Picking up where the last film ended, Katniss Everdeen (Jennifer Lawrence) is now the face of a revolution. Under the guidance of President Alma Coin (Julianne Moore) and Plutarch Heavensbee (Philip Seymour Hoffman), Katniss will help to lead the rebels to the capital, where they will finally overthrow the ruthless President Snow (Donald Sutherland). Adding more pressure on Katniss is the fact that she still has not figured out which boy she loves. She has two options, and honestly they are not great. There’s Peeta (Josh Hutcherson), the miniature baker with a dangerous temper. Then there is Gale (Liam Hemsworth), the much better looking of the two, but he is a bit of a moron. So it’s a lose/lose situation for our beloved Katniss.
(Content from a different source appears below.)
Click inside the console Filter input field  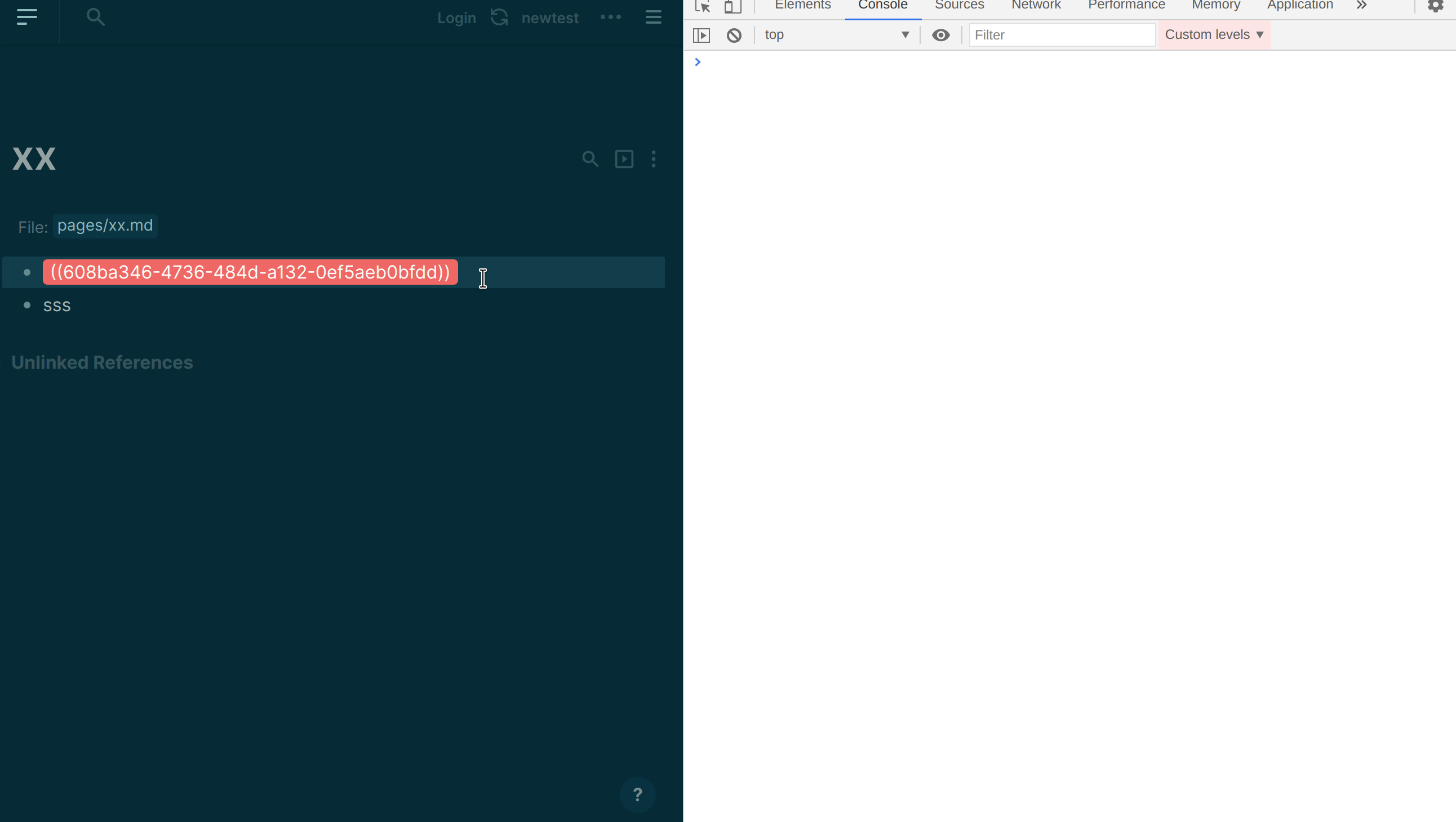[x=1062, y=34]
Much of this film works wonderfully, but it is quite clear that the series would have been much more fluent had the filmmakers decided to forgo the Part 1/2 bullshit.
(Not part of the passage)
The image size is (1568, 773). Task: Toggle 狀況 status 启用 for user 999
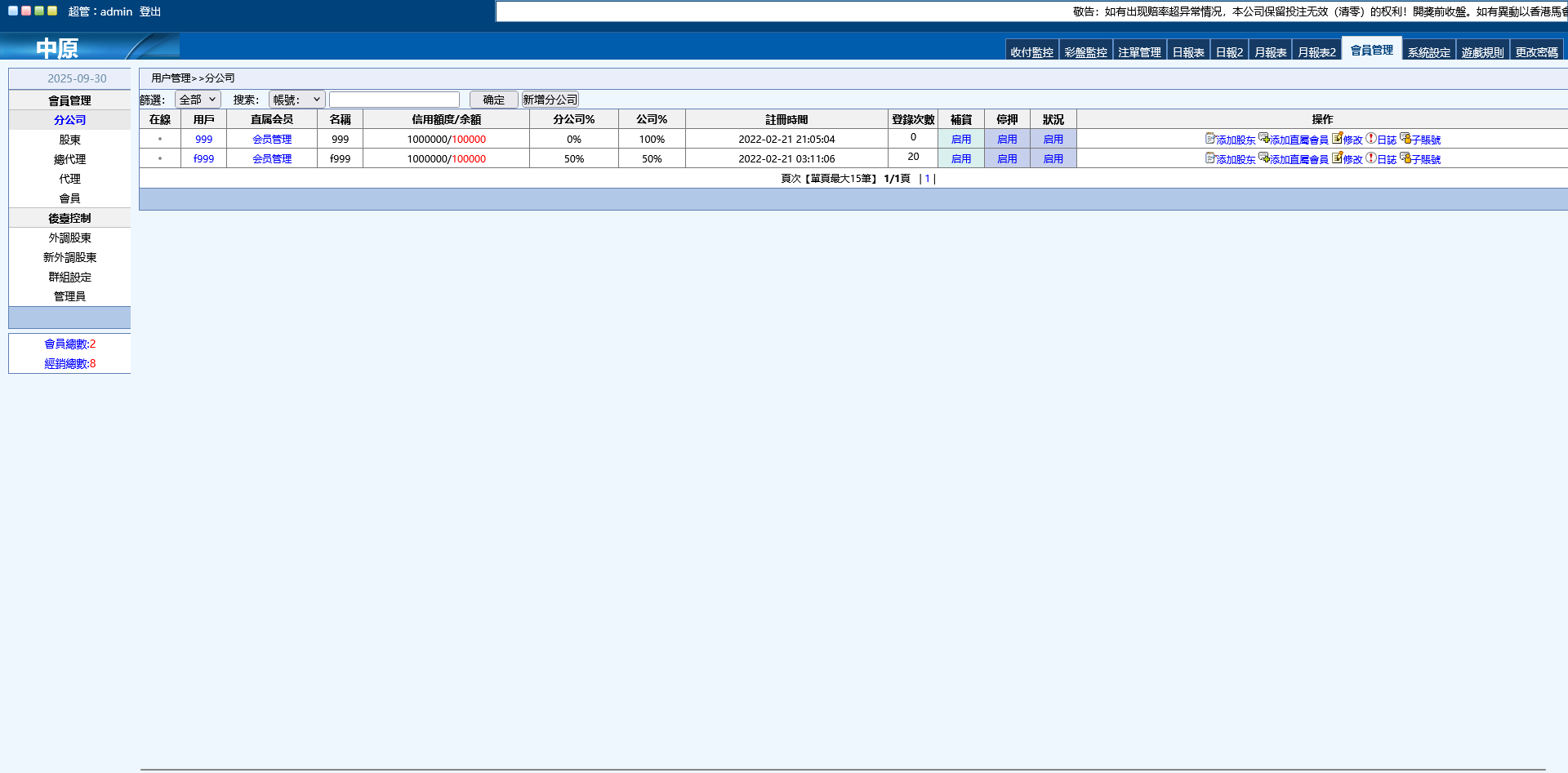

The film encounters the same problem that plagued Part 1; there just is not enough going on in the book to make two films. We are left with pieces of a good film that are bookended by some extraneous action sequences and too many scenes of expository dialogue. There are some great moments in the film, but they seem to show up in the second half, making much of the first hour a serious drag.
Jennifer Lawrence is quite good in the film, but she is obviously better than the material provided. Watching her try to act with Hutcherson and Hemsworth proves to be an excruciating experience. This is especially true later on in the film once the viewer realizes that the two actors have about six different facial expressions between them.
Much of this film works wonderfully, but it is quite clear that the series would have been much more fluent had the filmmakers decided to forgo the Part 1/2 bullshit. The material deserves better than that, and so do the actors. It is not a wasted experience. A terrifying scene in the sewers is incredible, as are others. Ultimately this feels like half of a good film, which is why I’m giving it half of a full rating.